# WHAT THE TASK REQUIRES
Find the line in the entries below that contains "Video (384, 290)". Repeat it exactly, and every line after it through the line that contains "Die Therapie".

# PROVIDED ENTRIES
================================
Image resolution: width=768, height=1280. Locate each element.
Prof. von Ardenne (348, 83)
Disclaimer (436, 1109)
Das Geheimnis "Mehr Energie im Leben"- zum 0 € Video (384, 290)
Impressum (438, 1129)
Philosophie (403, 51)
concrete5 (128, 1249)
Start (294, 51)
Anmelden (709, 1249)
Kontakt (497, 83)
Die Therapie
================================
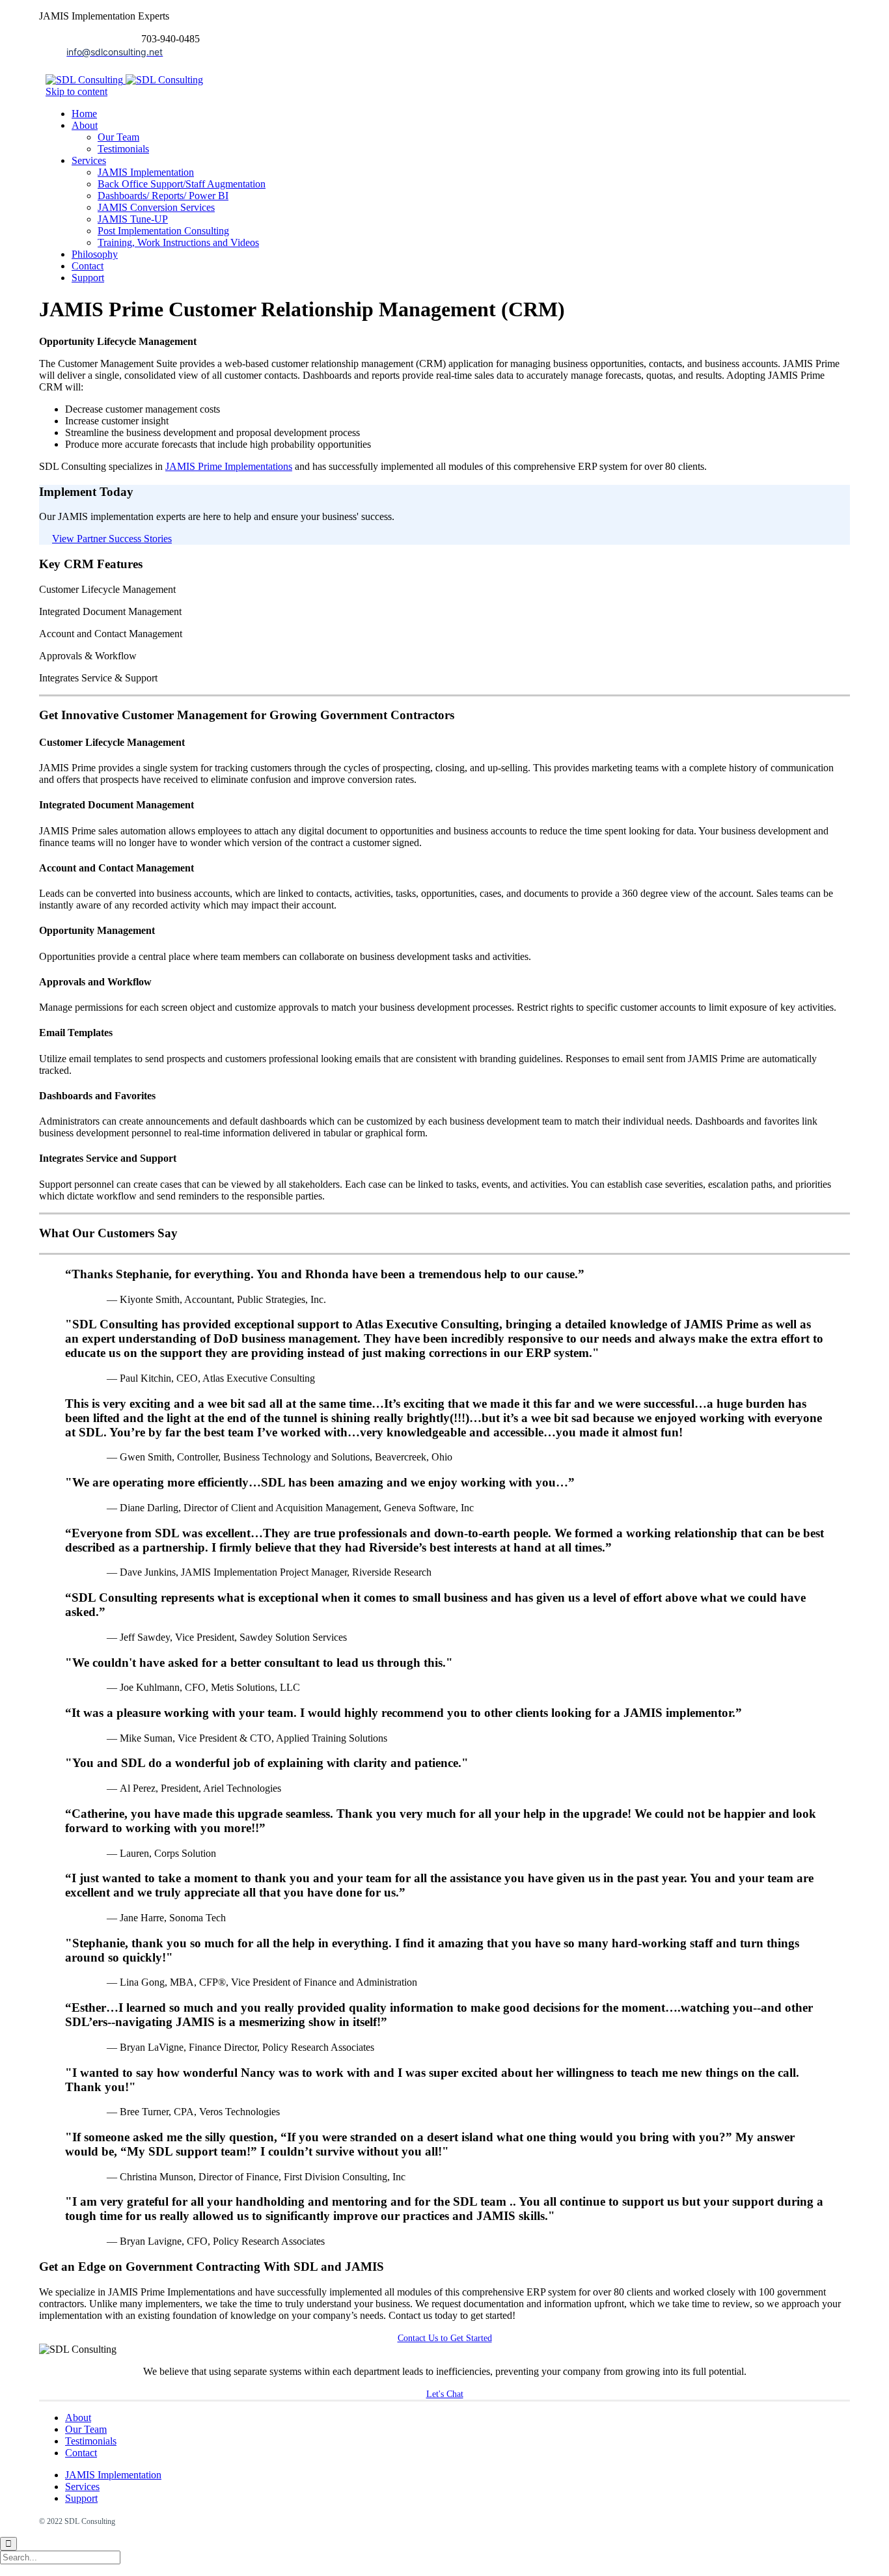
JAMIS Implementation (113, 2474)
================================
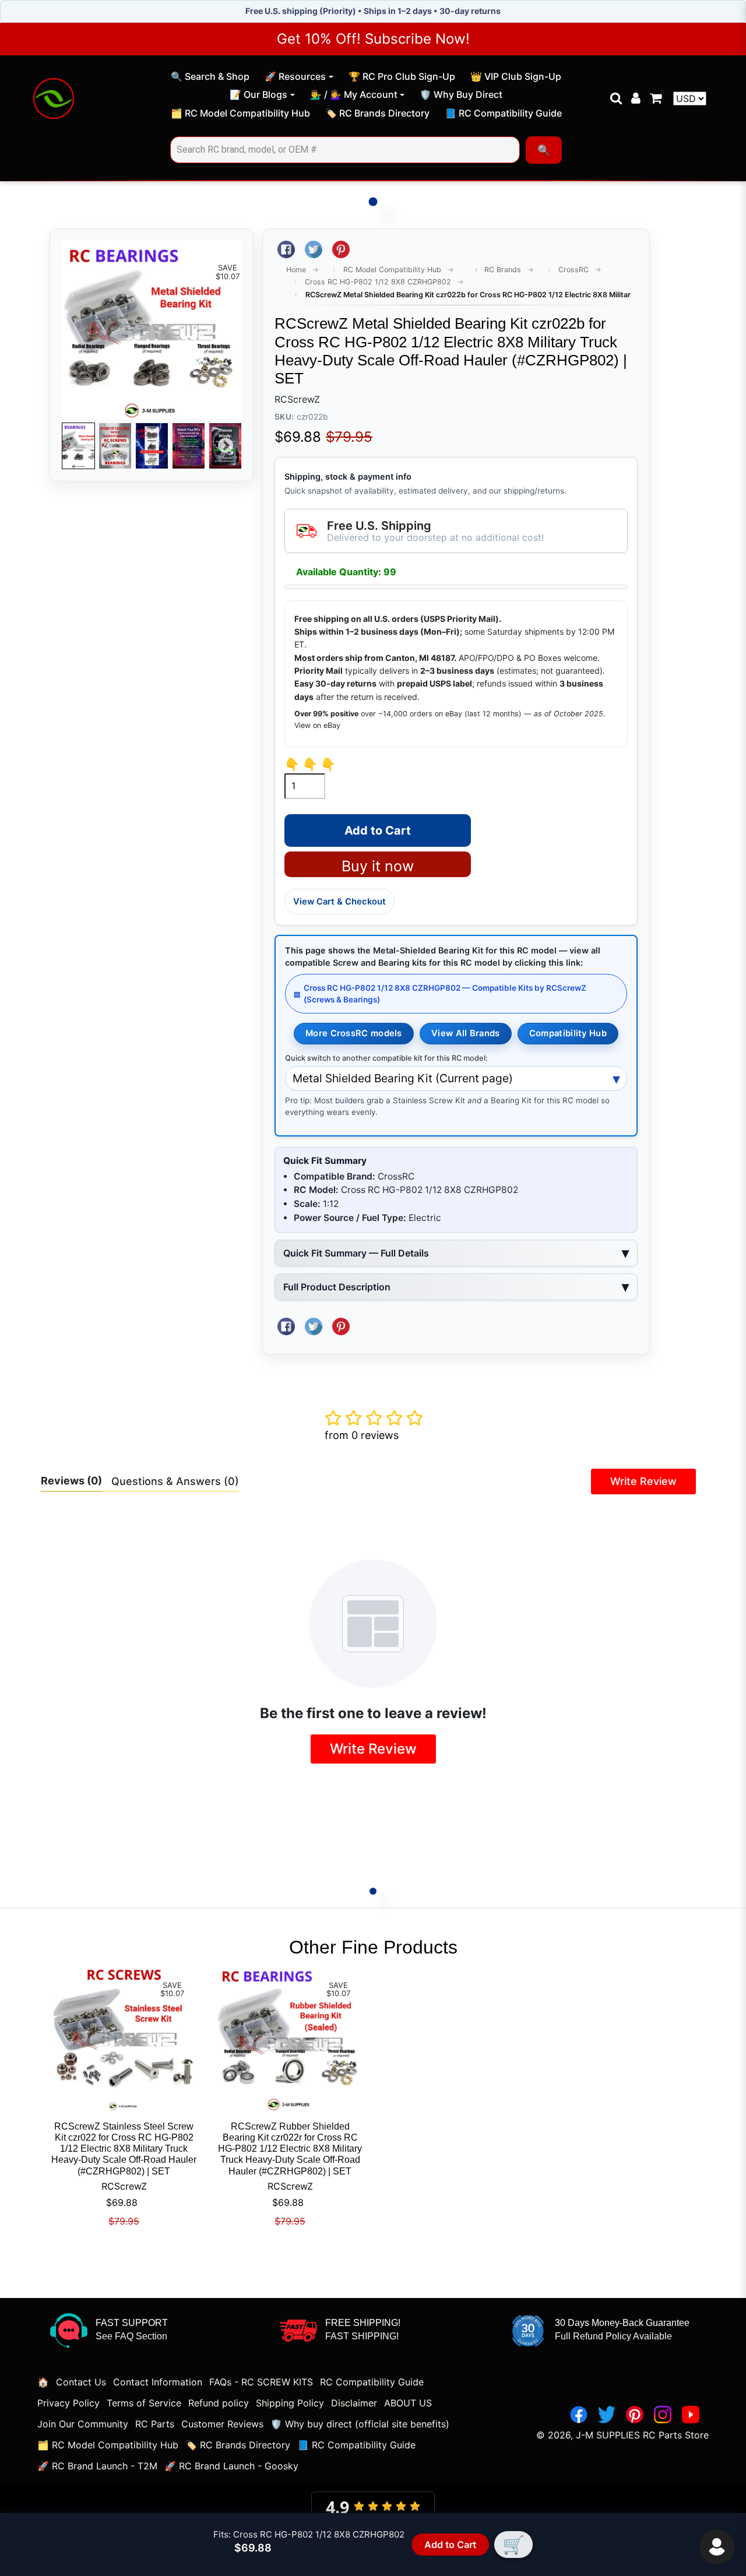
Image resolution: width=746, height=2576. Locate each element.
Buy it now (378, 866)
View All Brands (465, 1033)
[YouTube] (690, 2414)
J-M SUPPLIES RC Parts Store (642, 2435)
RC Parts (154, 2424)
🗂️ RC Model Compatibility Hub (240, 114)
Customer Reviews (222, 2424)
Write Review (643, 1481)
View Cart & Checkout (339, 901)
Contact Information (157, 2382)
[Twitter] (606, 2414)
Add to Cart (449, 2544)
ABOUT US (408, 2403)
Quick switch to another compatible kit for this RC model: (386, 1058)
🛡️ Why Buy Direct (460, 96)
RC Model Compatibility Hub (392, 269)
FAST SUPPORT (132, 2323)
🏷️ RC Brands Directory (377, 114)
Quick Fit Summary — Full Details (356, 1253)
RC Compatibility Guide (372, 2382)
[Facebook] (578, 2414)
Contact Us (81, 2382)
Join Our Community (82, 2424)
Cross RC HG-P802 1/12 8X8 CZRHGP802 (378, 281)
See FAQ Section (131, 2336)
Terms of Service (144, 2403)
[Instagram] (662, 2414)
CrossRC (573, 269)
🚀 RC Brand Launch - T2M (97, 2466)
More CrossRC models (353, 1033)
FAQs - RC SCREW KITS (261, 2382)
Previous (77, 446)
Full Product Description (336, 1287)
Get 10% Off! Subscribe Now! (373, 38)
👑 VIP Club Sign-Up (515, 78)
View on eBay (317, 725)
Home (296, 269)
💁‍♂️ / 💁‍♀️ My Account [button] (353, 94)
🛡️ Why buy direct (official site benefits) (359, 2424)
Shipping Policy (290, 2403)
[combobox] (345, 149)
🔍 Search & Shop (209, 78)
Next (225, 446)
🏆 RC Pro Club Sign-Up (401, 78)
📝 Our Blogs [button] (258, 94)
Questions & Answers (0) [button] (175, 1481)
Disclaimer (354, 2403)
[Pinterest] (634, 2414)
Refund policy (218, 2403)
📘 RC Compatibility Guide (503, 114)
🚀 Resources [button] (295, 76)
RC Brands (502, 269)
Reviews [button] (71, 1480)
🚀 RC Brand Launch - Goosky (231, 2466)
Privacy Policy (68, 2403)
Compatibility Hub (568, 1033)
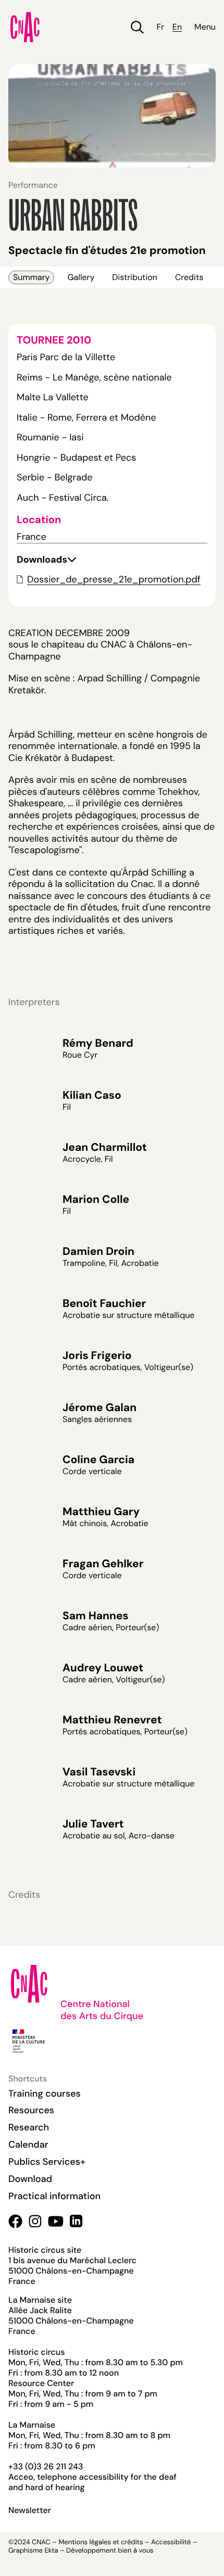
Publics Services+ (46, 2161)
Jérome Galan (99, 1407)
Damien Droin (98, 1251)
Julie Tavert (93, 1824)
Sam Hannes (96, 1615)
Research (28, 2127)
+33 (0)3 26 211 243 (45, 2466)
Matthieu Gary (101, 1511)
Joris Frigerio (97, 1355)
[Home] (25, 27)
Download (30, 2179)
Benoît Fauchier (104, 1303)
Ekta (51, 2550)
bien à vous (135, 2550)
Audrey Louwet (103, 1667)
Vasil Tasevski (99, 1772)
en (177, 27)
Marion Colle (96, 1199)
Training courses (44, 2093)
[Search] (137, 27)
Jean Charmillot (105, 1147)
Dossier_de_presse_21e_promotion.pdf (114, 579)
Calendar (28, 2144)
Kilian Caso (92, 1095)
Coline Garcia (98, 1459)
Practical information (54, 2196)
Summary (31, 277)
================================
# ANSWER AREA
Das Geheimnis "Mehr Energie im Leben"- zum 0 € Video (384, 290)
Impressum (438, 1129)
Philosophie (403, 51)
concrete5 (128, 1249)
Start (294, 51)
Anmelden (709, 1249)
Kontakt (497, 83)
Die Therapie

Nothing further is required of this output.